Warum manche abgelehnte Asylsuchende noch mehrere Monate in Deutschland bleiben, ist häufig schwer zu vermitteln und führt in sozialen Netzwerken regelmäßig zum Aufschrei. Auch dann, wenn Recht und Gesetz eine Abschiebung verhindern. So wie in Köthen: Die Ausländerbehörde in Sachsen-Anhalt hatte den Asylantrag eines der beiden tatverdächtigen Afghanen schon im Frühjahr abgelehnt. Gegen ihn wird in Zusammenhang mit dem Tod des 22-jährigen Markus B. wegen Verdacht auf Körperverletzung mit Todesfolge ermittelt. Der Mann war als unbegleiteter minderjähriger Geflüchteter nach Deutschland eingereist, ist inzwischen aber volljährig. Im April wollte ihn die Ausländerbehörde abschieben. Zu dieser Zeit ermittelte aber bereits die Staatsanwaltschaft gegen ihn - unter anderem wegen Körperverletzung. Aber welches Interesse wiegt in Deutschland eigentlich höher: das der Abschiebung oder der Strafverfolgung?

Wenn der Staat gegen einen Asylsuchenden strafrechtlich ermittelt, muss die Staatsanwaltschaft laut dem Aufenthaltsgesetz einer Abschiebung zuerst zustimmen. Dieses Einverständnis erteilt die Staatsanwaltschaft aber in der Regel nur bei weniger gewichtigen Delikten - wie Ladendiebstahl, Schwarzfahren oder Beleidigung.

Da die Polizei gegen den Asylbewerber aus Köthen aber zur Zeit der geplanten Abschiebung im April unter anderem wegen Körperverletzung ermittelte, erteilte die Staatsanwaltschaft ihr Einverständnis nicht.

"Es wäre schwer, einem Opfer einer Straftat zu erklären, warum ein Täter nicht zur Rechenschaft gezogen wird und stattdessen ohne strafrechtliche Konsequenzen das Land verlassen hat", sagt Thomas Oberhäuser, Vorsitzender der Arbeitsgemeinschaft Migration im Deutschen Anwaltverein. In solchen Fällen überwiege das Interesse der Strafverfolgung, sagt Oberhäuser. "Das ist auch gut so."

Die Staatsanwaltschaft kann die zuständige Ausländerbehörde so lange an der Abschiebung hindern, bis ihre Ermittlungen abgeschlossen sind. Falls ein deutsches Gericht straffällige Geflüchtete zu einer Freiheitsstrafe, ohne Bewährung, verurteilt, müssen sie auch in Deutschland ins Gefängnis.

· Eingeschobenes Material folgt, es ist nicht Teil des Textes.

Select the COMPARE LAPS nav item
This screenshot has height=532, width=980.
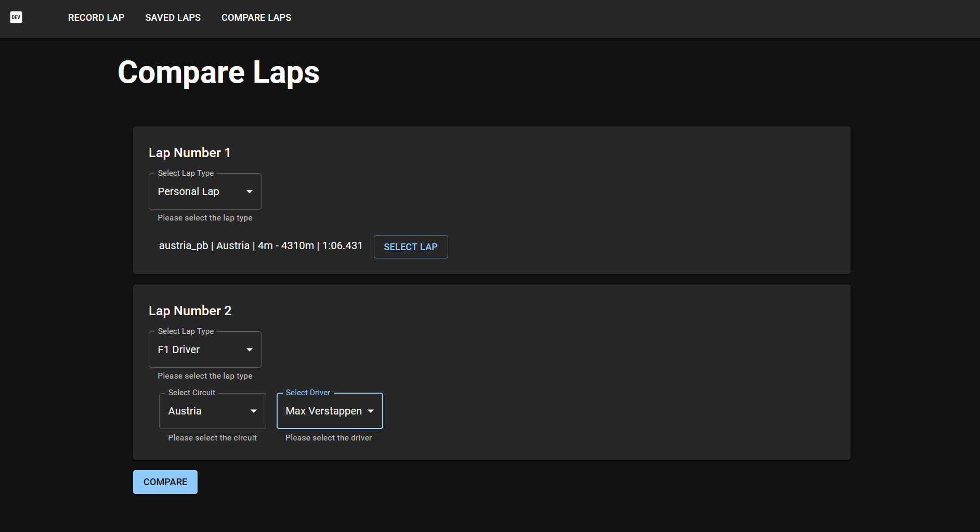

Nach dem Gerichtsurteil kann die Staatsanwaltschaft entscheiden, ob der Täter die Strafe vollständig absitzen muss. Frühestens nach der Hälfte der Haftzeit darf ein Ausreisepflichtiger abgeschoben werden. Hier wägt die Staatsanwaltschaft ab, ob das Interesse an einem weiteren Strafvollzug, dass Interesse an einer Abschiebung überwiegt.

Verlust des Asylrechts nur bei schweren Straftaten

Der Fall, dass Asylsuchende wegen einer Straftat ihr Recht auf Asyl verwirken, sagt Rechtsanwalt Oberhäuser, sei "selten und mit hohen Hürden verbunden." Nur wenn ein Geflüchteter wegen eines schweren Delikts zu einer Haftstrafe von mindestens drei Jahren verurteilt wird und das Gericht die Prognose ausspricht, dass der Straftäter rückfallgefährdet ist, kann die Ausländerbehörde ihm das Recht auf Asyl verwehren.

Ausnahmen regelt das Gesetz in Paragraph 60 des Aufenthaltsgesetzes. Danach kann der Asylstatus auch dann verwehrt werden, wenn ein Geflüchteter beispielsweise vorsätzliche Körperverletzung begeht und ein Gericht ihn zu einer Haftstrafe von einem Jahr verurteilt.

Auch Straftäter schützt das Völkerrecht

Im Februar 2016 hat der Bundestag beschlossen, das Ausweisungsrecht zu verschärfen, um straffällig gewordenen Ausländern bereits bei Bewährungsstrafen das Aufenthaltsrecht zu verweigern. Die neue Regelung ist laut Migrationsrechtsexperte Oberhäuser jedoch problematisch - bisher fehlten noch gerichtliche Entscheidungen, um abschließend zu klären, ob das Gesetz mit dem Völkerrecht in Einklang steht.

Zudem gilt auch für Asylsuchende, die schwere Straftaten begangen haben, die Europäische Menschenrechtskonvention. Für Staaten, in denen Folter oder unmenschliche Behandlung droht, gilt ein Abschiebeverbot nach Artikel 3. Die Geflüchteten können dann zwar den Asylstatus verlieren, dürfen nach dem Strafvollzug aber weiterhin mit einer Duldung im Land bleiben. Möglich ist die Abschiebung für straffällige Asylberechtigte also nur in Staaten, in denen keine Verletzung ihrer Menschenrechte droht, beispielsweise in sogenannte sichere Drittstaaten. Das sind jene Länder, über die sie in die Europäische Union eingereist sind und in denen sie ein Aufenthaltsrecht hatten.

Am 23. August stellte die Ausländerbehörde für den Afghanen aus Köthen erneut einen Antrag auf Abschiebung bei der Staatsanwaltschaft. Zwei Tage vor der Auseinandersetzung mit Markus B. auf einem Köthener Spielplatz war die Staatsanwaltschaft mit der Abschiebung einverstanden. Noch bevor die Abschiebung vorbereitet werden konnte, steckt die Polizei nun in neuen Ermittlungen. Beide Afghanen sitzen wegen des Verdachts der schweren Körperverletzung mit Todesfolge in Untersuchungshaft.